I try to compare to the spawn program to the scenario where I run
multiple executables in one mpirun command. For this run, I only
establish one connection to the remote node only, and both executables
shared the same remote connection.
% ./mpirun -np 2 -host burl-ct-v440-5 -prefix `pwd`/.. sleep 12 : -np 2
sleep 10
Password:
15015 /workspace/paklui/ompi/trunk/builds/sparc32-g/bin/../bin/orted
--bootprox
15017 sleep 12
15019 sleep 12
15021 sleep 10
15023 sleep 10
The reason that I want to find out if it is possible for orted to
launch child executable(s) without having to establish a new
connection, is because the number of times that I can run 'qrsh' in SGE
(or N1GE) is actually depended on the number of slots that the user
initially allocated.

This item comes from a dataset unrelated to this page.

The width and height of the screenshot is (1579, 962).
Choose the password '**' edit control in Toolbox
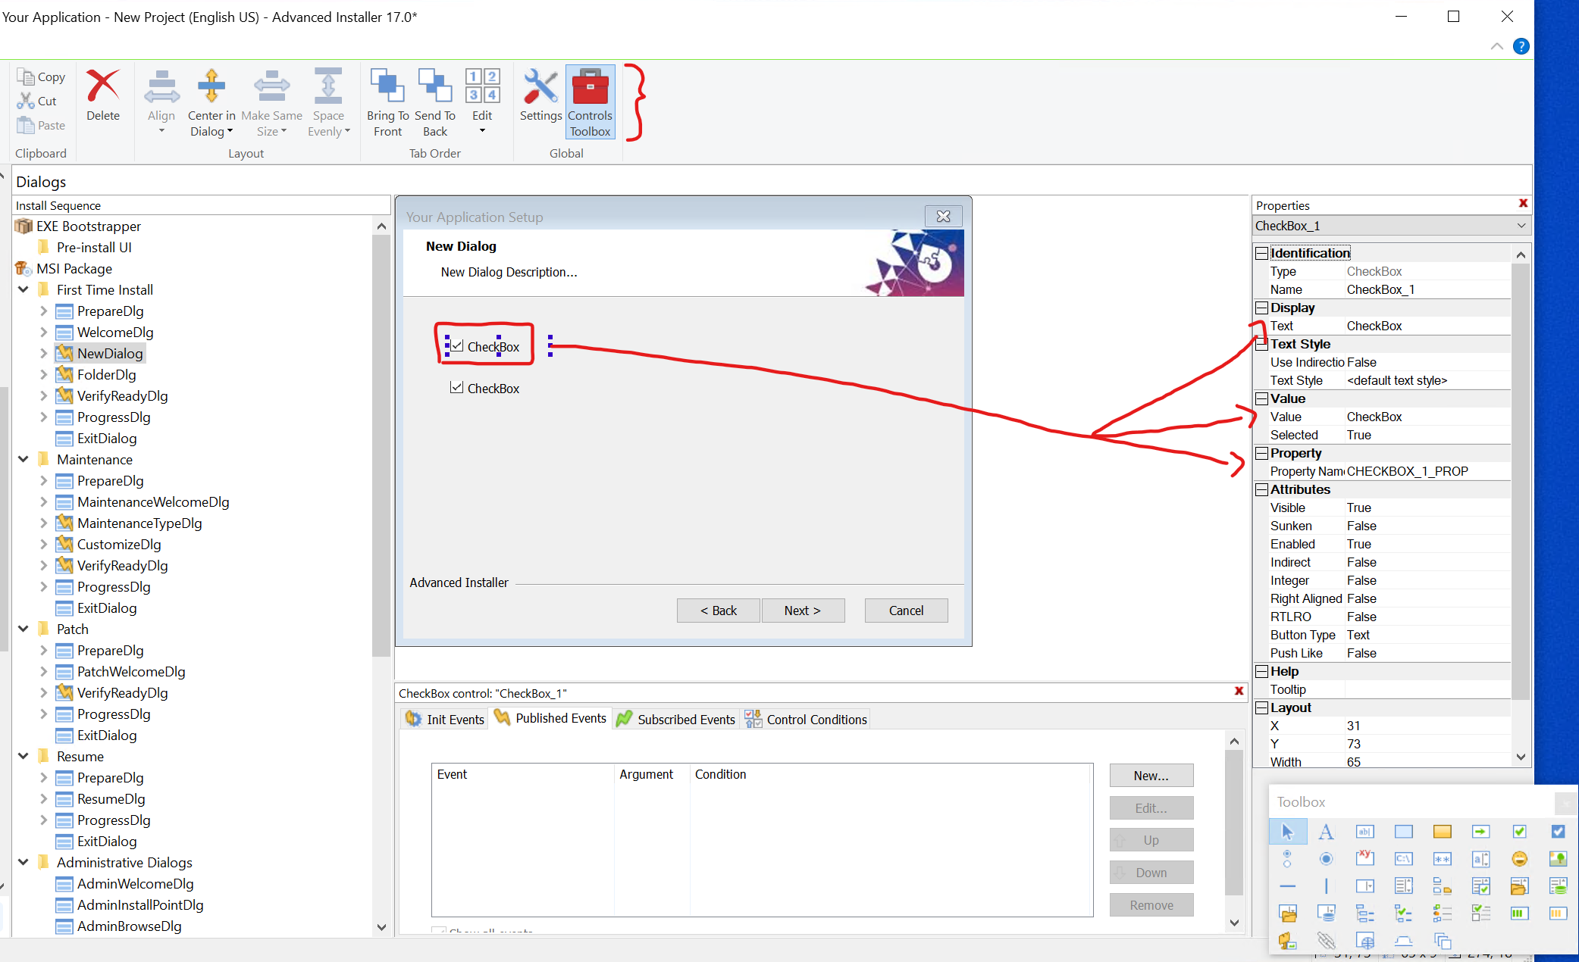(1442, 859)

That the slot number corresponds to the number of
CPUs on a node. Each slot allows one 'qrsh' connection.
The issue is when I try to run a spawn job on a single node, or a
cluster of many 1-cpu nodes under SGE. The number of times that the
program can spawn is limited by 'qrsh', that it forbids the child
program to connect to the same node where the parent executable's orted
might be already running there.
I am curious to see if I can find some solution to the problem here. I
am also looking to see if there are some tricks in SGE to get around
this issue, but workaround I can see aren't pretty though. So I welcome
your questions, comments or suggestions on this.